§ **Work instruction**:
In the Christmas record blog post, what album stands for a score of 10 on the rating scale?

§ **Passage for review**:
Saturday, November 14, 2020

Ep. LXI: 'Christmas with the Clancy Brothers'

Welcome back, Internet, to America's Greatest Yuletide Event:

The Great Christmas Record Odyssey.

Perhaps you thought Covid may have sidelined this favorite Holiday tradition of Yours Truly.  I'm sure my wife was hoping so, but not even the dreaded 'Rona and the full, unbridled fury of 2020 could stop this festive, holly jolly train from continuing to chug on down to Christmasville.

Now, being the first installment in this year's season of vinyl reviewin', I'll once again direct your attention to the cherished rating scale we use around these parts:

10 - . . . And Out Come the Wolves (a symbol of perfection, and arguably one of the greatest albums made in the last twenty five years)
9 - Cowabunga! (if it makes you want to shout like a Ninja Turtle, you know it's good.)

§ **Given entries**:
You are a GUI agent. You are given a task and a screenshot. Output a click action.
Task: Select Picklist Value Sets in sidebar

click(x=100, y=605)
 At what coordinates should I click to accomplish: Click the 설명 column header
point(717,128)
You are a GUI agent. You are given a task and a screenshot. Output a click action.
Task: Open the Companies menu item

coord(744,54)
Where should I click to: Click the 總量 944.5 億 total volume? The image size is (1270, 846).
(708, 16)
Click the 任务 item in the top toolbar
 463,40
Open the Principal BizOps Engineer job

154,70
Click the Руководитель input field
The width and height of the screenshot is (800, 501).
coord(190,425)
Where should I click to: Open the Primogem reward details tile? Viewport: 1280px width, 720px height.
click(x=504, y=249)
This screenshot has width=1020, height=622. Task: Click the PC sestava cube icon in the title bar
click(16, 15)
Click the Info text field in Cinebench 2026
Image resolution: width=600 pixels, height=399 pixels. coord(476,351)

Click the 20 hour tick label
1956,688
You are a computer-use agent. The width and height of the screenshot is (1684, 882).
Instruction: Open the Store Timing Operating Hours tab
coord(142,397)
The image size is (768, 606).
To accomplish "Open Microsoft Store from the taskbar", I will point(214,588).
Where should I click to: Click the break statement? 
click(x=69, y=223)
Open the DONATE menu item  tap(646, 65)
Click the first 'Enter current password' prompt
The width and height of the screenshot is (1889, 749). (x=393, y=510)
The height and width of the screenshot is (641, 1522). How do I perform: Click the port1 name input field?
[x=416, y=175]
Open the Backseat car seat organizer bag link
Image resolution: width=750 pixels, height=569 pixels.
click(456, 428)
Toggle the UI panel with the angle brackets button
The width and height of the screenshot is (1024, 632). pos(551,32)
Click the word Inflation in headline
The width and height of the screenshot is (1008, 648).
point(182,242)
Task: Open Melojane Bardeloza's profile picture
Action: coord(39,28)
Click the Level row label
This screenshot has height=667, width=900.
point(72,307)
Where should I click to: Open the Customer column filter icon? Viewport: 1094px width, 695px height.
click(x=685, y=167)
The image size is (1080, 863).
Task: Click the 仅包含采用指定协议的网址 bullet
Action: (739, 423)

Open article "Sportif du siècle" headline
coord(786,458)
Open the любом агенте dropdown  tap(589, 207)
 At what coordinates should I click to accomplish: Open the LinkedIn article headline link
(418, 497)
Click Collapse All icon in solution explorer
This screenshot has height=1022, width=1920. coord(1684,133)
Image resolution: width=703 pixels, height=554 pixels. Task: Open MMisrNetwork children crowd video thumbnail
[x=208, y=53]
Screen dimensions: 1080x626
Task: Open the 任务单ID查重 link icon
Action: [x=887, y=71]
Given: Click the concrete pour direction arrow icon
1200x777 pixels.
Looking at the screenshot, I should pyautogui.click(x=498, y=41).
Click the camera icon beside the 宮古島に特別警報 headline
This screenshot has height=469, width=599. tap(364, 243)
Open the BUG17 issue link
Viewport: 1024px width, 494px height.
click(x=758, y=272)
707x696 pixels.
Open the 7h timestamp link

§ **Response to the task**:
. . . And Out Come the Wolves